Note: For advanced multiplex/spatial workflows or complex deep learning pipelines, consider more specialized frameworks (e.g., PathML).

Key Features

  • Slide management via Slide: load WSI formats (SVS, TIFF, NDPI, etc.), access metadata, thumbnails, pyramid levels, and regions.
  • Tissue masking via TissueMask, BiggestTissueBoxMask, and custom BinaryMask implementations.
  • Tile extraction strategies:
    • RandomTiler (random sampling with reproducible seeds)
    • GridTiler (systematic coverage with optional overlap)
    • ScoreTiler (top-N tiles by a scoring function such as nuclei density)
  • Preprocessing filters (image + morphology) and filter pipelines via Compose.
  • Visualization helpers to preview masks (locate_mask) and tile locations (locate_tiles) and to review extracted tiles.

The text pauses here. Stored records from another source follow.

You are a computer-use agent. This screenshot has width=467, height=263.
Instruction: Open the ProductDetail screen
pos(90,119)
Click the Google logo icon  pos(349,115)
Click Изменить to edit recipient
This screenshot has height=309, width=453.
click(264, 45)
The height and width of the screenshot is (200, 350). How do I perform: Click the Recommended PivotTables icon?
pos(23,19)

Reference docs (optional, for deeper detail):

  • references/slide_management.md
  • references/tissue_masks.md
  • references/tile_extraction.md
  • references/filters_preprocessing.md
  • references/visualization.md

Dependencies

  • histolab (install via pip/uv; version depends on your environment)

Installation:

uv pip install histolab

Example Usage

A complete, runnable example that loads a slide, builds a tissue mask, previews tile locations, and extracts tiles.

from pathlib import Path

from histolab.slide import Slide
from histolab.masks import TissueMask
from histolab.tiler import RandomTiler

def main():
    slide_path = "slide.svs"  # replace with your WSI path
    out_dir = Path("output")
    out_dir.mkdir(parents=True, exist_ok=True)

    # 1) Load slide
    slide = Slide(slide_path, processed_path=str(out_dir))

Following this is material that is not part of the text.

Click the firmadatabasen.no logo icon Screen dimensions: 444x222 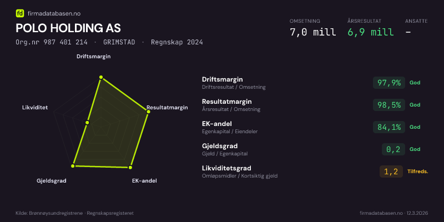click(20, 13)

    # 2) Build/preview tissue mask
    tissue_mask = TissueMask()
    slide.locate_mask(tissue_mask)  # writes a visualization into processed_path

    # 3) Configure tiler
    tiler = RandomTiler(
        tile_size=(512, 512),
        n_tiles=100,
        level=0,
        seed=42,
        check_tissue=True,
        tissue_percent=80.0,
    )

    # 4) Preview tile locations (recommended before extraction)
    tiler.locate_tiles(slide, n_tiles=20)

    # 5) Extract tiles (restricted to tissue mask)
    tiler.extract(slide, extraction_mask=tissue_mask)

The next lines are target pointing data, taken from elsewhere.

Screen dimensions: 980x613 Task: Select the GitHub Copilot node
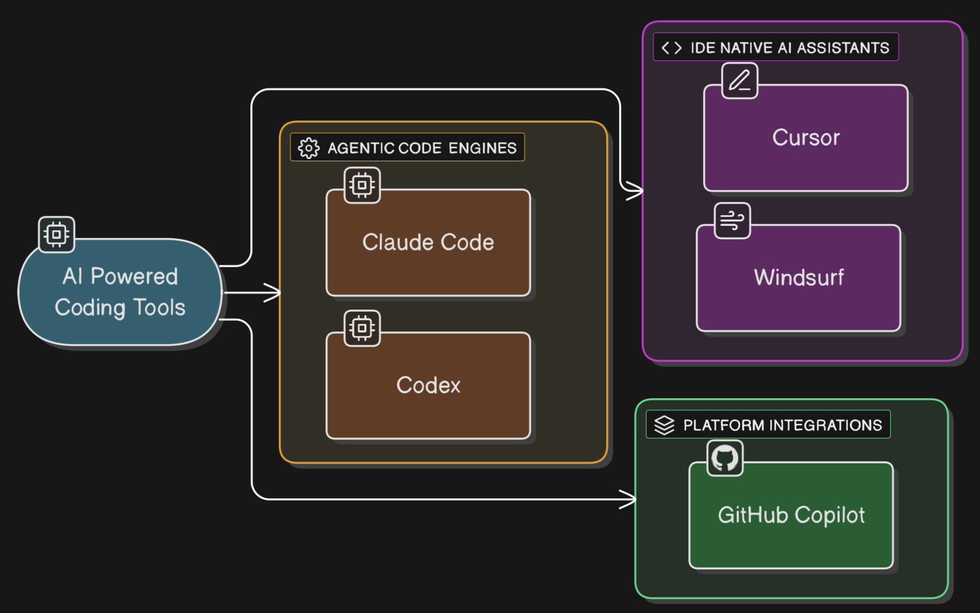(791, 515)
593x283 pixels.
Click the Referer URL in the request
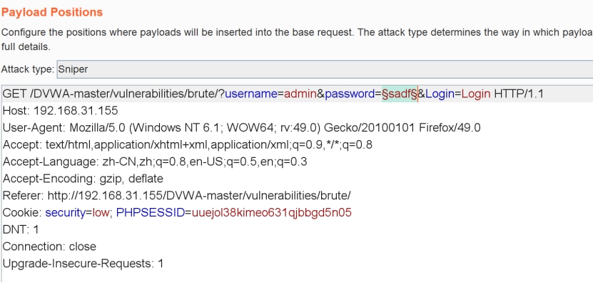pyautogui.click(x=199, y=196)
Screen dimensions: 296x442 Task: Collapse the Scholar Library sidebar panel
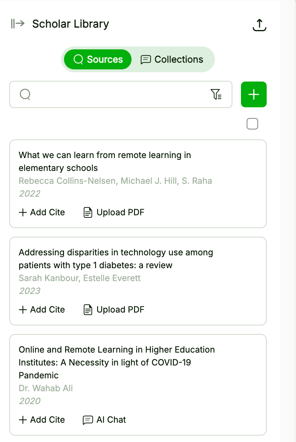coord(18,24)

    print("Done. Check the output directory for thumbnails, mask previews, and tiles.")

if __name__ == "__main__":
    main()

Implementation Details

Slide and pyramid levels

  • WSIs are typically stored as pyramids (multiple resolutions).
  • level=0 usually means highest resolution (slowest, largest output).
  • Using level=1 or level=2 can significantly improve throughput for dataset prototyping.

Tissue masking

  • TissueMask generally segments all tissue regions (useful when multiple fragments exist).
  • BiggestTissueBoxMask focuses on the largest tissue region (often faster and cleaner for single-section slides).
  • Masks can be customized by passing a filter pipeline (see references/tissue_masks.md and references/filters_preprocessing.md).

Tile extraction strategies and key parameters

  • Common parameters
    • tile_size=(w, h): output tile dimensions in pixels at the chosen pyramid level.
    • check_tissue=True: enables tissue-content filtering.
    • tissue_percent: minimum tissue coverage required for a tile to be accepted (commonly 70–90).
    • extraction_mask: restricts candidate tile locations to a mask-defined ROI.
  • RandomTiler
    • n_tiles: number of tiles to sample.
    • seed: ensures reproducibility across runs.
  • GridTiler
    • pixel_overlap: overlap between adjacent tiles (0 for non-overlapping grids).
  • ScoreTiler
    • scorer: ranks tiles (e.g., NucleiScorer) and selects top tiles.
    • Often used with a CSV report (report_path) for auditability.

Filters and preprocessing pipelines

  • Filters are typically chained using Compose to build repeatable pipelines (e.g., grayscale → threshold → morphology).
  • These pipelines can be used to:
    • improve tissue segmentation robustness,
    • remove small artifacts/holes,
    • tailor detection to staining variability.

For concrete filter recipes and parameter guidance, see references/filters_preprocessing.md.